▸ Passage
Every week the Editor-in-Chief selects the Article of the Week from the current issue of BJUI. The abstract is reproduced below and you can click on the button to read the full article, which is freely available to all readers for at least 30 days from the time of this post.
In addition to the article itself, there is an accompanying editorial written by prominent members of the urological community. This blog is intended to provoke comment and discussion and we invite you to use the comment tools at the bottom of each post to join the conversation.
If you only have time to read one article this week, it should be this one.
Indications, results and safety profile of transperineal sector biopsies (TPSB) of the prostate: a single centre experience of 634 cases
Lona Vyas, Peter Acher, Janette Kinsella, Ben Challacombe, Richard T.M. Chang, Paul Sturch, Declan Cahill, Ashish Chandra and Richard Popert
The Urology Centre, Guy’s Hospital, Guy’s and St Thomas’ NHS Foundation Trust, London, UK
• To describe a protocol for transperineal sector biopsies (TPSB) of the prostate and present the clinical experience of this technique in a UK population.
PATIENTS AND METHODS
• A retrospective review of a single-centre experience of TPSB approach was undertaken that preferentially, but not exclusively, targeted the peripheral zone of the prostate with 24–38 cores using a ‘sector plan’. Procedures were carried out under general anaesthetic in most patients.
• Between January 2007 and August 2011, 634 consecutive patients underwent TPSB for the following indications: prior negative transrectal biopsy (TRB; 174 men); primary biopsy in men at risk of sepsis (153); further evaluation after low-risk disease diagnosed based on a 12-core TRB (307).
• Prostate cancer was found in 36% of men after a negative TRB; 17% of these had disease solely in anterior sectors.
• As a primary diagnostic strategy, prostate cancer was diagnosed in 54% of men (median PSA level was 7.4 ng/mL).
• Of men with Gleason 3+3 disease on TRB, 29% were upgraded and went on to have radical treatment.
• Postoperative urinary retention occurred in 11 (1.7%) men, two secondary to clots. Per-urethral bleeding requiring hospital stay occurred in two men. There were no cases of urosepsis.
• TPSB of the prostate has a role in defining disease previously missed or under-diagnosed by TRB. The procedure has low morbidity.

▸ Dataset
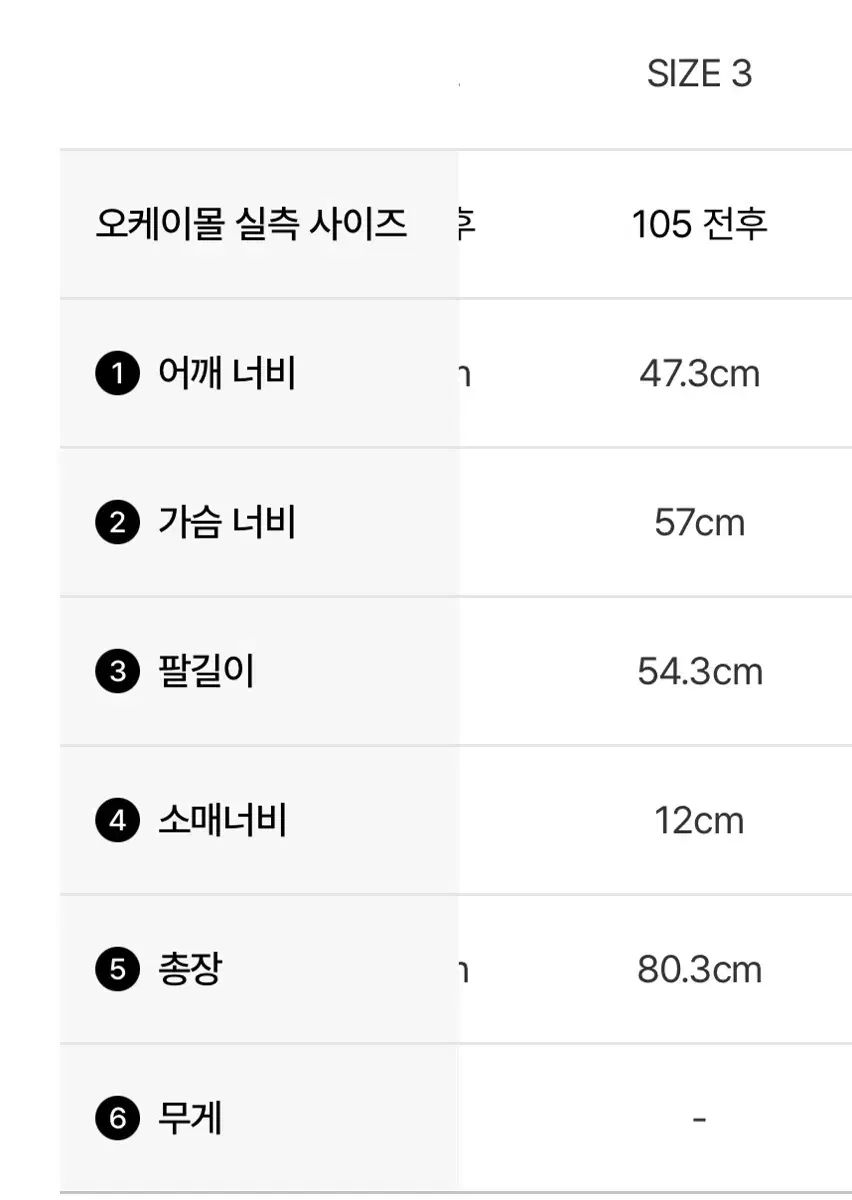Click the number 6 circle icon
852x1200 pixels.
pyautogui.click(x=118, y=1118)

--

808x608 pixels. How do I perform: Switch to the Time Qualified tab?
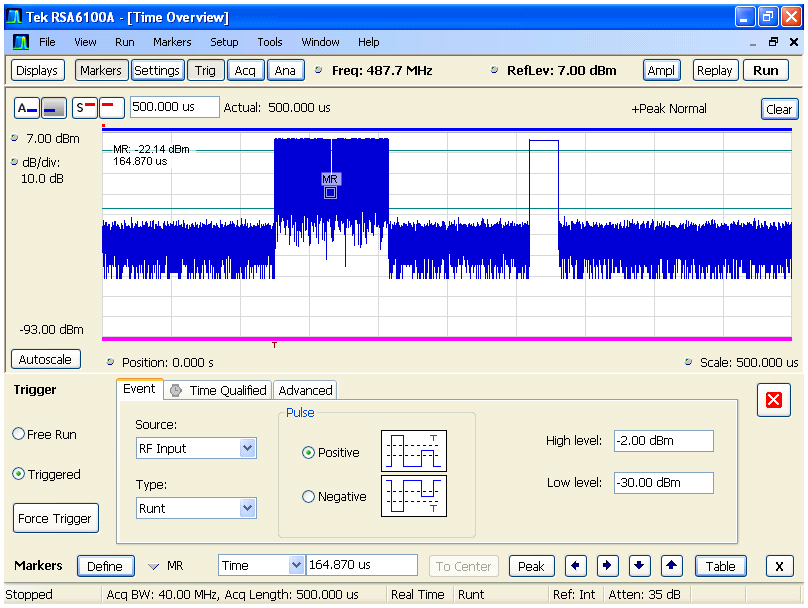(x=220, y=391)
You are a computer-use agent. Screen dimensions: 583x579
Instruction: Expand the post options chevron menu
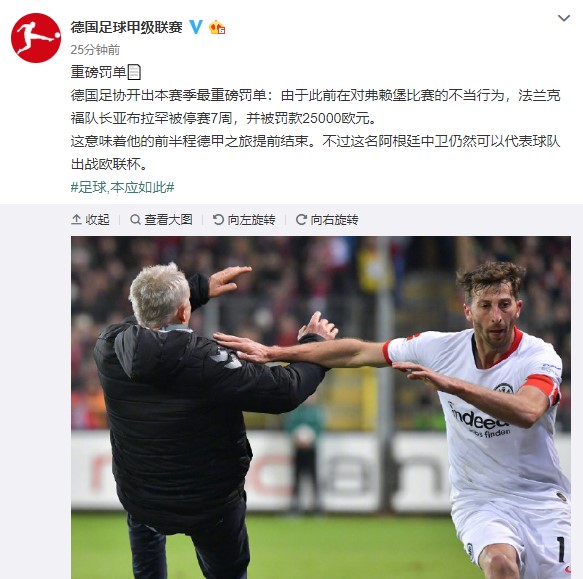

▸ Required work
Revise a stretch of the Article of the Week post: begin at the words "In addition to" and stop after "join the conversation.", writing it out with "editorial" replaced by "commentary".

▸ Task result
In addition to the article itself, there is an accompanying commentary written by prominent members of the urological community. This blog is intended to provoke comment and discussion and we invite you to use the comment tools at the bottom of each post to join the conversation.